Aniruddha Deb

ISC 2020 Analysis: An application of Data Science and Statistics

The ISC Exam results were released on 10th June, 3 PM IST. In this article, I’ll be analyzing the results of the 117 students in the science stream of my school and showing how they performed. I’ll also weave a story with the data and point out things that could have been improved, which would be helpful for future students.

Index:

  1. Elementary inferences: How have people fared overall?
  2. Frequency Distribution of Marks: How many people got the same marks in a subject?
  3. Quartiles: What score is comparatively a good score?
  4. Corellation Analysis: Is there a relation between marks scored in different subjects?
  5. Using other datapoints: Do girls perform better than boys? Are back-benchers doing poorly?
  6. Conclusion

Elementary Inferences

The Science Stream consists of 117 Students, with 80 boys and 37 girls, all of whom passed.

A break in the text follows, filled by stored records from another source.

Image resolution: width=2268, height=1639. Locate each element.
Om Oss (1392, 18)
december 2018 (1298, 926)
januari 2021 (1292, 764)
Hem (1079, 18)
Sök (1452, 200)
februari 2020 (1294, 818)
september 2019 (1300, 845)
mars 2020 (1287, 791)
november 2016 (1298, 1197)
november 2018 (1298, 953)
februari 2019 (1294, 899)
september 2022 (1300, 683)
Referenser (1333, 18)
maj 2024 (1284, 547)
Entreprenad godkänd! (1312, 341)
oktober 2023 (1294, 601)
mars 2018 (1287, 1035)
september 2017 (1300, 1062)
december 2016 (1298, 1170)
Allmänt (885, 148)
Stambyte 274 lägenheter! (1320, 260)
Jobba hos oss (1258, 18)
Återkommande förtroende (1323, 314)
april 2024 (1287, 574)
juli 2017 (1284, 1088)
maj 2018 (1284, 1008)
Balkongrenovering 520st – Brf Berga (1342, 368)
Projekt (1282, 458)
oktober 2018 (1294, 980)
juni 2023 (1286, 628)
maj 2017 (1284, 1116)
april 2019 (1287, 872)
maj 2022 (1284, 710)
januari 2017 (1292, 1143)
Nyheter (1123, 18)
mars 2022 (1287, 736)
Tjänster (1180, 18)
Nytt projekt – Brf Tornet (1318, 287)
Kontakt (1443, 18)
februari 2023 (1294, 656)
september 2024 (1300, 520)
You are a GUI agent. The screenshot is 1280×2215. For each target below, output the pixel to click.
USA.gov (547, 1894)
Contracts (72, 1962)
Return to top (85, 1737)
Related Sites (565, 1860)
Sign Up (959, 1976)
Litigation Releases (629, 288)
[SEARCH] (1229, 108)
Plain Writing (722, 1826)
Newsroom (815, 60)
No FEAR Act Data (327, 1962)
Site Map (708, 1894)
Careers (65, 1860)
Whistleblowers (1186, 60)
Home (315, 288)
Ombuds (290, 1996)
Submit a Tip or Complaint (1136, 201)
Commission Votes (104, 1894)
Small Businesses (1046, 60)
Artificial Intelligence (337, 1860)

$$\begin{array}{|c|c|} \hline \text{Dataset} & \text{mean} & \text{median} & \text{mode} & \text{max} & \text{min} & \sigma \\ \hline \text{Bo4%} & 83.11 & 84.75 & - & 97.75 & 57.5 & 8.86 \\ \text{Overall %} & 80.32 & 82.6 & 85.8 & 97.6 & 52.6 & 10.10 \\ \text{Boys Bo4%} & 83.70 & 85.5 & 80.25 & 97.75 & 57.5 & 8.62 \\ \text{Boys overall %} & 80.94 & 82.70 & - & 97.6 & 52.6 & 9.61 \\ \text{Girls Bo4 %} & 81.84 & 81.25 & - & 95.25 & 59.5 & 9.34 \\ \text{Girls overall %} & 78.98 & 80.5 & - & 94.8 & 54.6 & 11.10 \\ \hline \end{array}$$

(Bo4 = Best of 4, - = no mode exists, $\sigma$ = standard deviation)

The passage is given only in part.